APPENDIX: FCC PROCEDURE IN HANDING OUT FINES
If a group wants to "clean the air," here is the typical process it follows, along with the FCC's procedure and the radio stations' recourse:
1. The FCC's "Mass Media Bureau" handles complaints and ultimately issues fines.1 A complaint filed by a listener with the FCC is directed to the enforcement division's investigations branch. The complaint lands on the desk of an investigator at the FCC annex at 2025 M Street in Washington, D.C.2
2. The investigator makes the first cut, deciding which complaints are meritless and which deserve further attention. Substantiating material (tapes, transcripts) are imperative.3 Because the FCC receives so many thousands of complaints, it can only process the relatively few accompanied by substantiating tapes or transcripts.4 For instance, in the sixmonth period prior to March 1992, the FCC received 53 substantiated complaints.5
3. An attorney for the investigations branch reviews the investigator's determination on the complaint.
4. The determination on the complaint is forwarded to an assistant chief of the Mass Media Bureau for review by that assistant chief and one of the General Counsel's deputies.6
5. The determination on the complaint is presented at a regular monthly meeting of aides of the commissioners.
6. The final determination is made by the commissioners, who are counseled by their aides. The process to this point takes almost one year.

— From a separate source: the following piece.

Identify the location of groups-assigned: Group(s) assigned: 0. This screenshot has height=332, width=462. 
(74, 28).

7. A letter or notice is issued with signatures by the Mass Media Bureau.7 Usually, a "letter of inquiry" is the first step.8 The Mass Media Bureau usually waits for a response by the station before proceeding to the forfeiture (fine) stage, thus avoiding a "verdict first, trial later" procedure.9
8. The next step is a "notice of apparent liability for forfeitures" (NAL) issued by the Mass Media Bureau.

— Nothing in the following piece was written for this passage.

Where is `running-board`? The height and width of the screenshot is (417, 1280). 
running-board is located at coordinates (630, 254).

9. The final step by the Mass Media Bureau is a "notice of forfeiture," or fine.10
10. After receiving a notice of forfeiture, a station has 30 days to respond.11
11. A station may not appeal the fine to the U.S. Court of Appeals because the Communications Act does not provide for appeal of the fine.12 A station may ask for reconsideration of the fine, but the Mass Media Bureau does not have to reconsider the fine. (For instance, Evergreen's request for reconsideration was denied).13 The station's only recourse is to pay the fine -- or refuse to pay the fine.14 (NOTE: Broadcast stations can appeal actions other than fines to the U.S. Court of Appeals for the District of Columbia Circuit.15)
12. If a station refuses to pay a fine, then the FCC can refer the matter to the Justice Department, which has to take the station to court.16 The Justice Department sues in the district court where the station legally resides.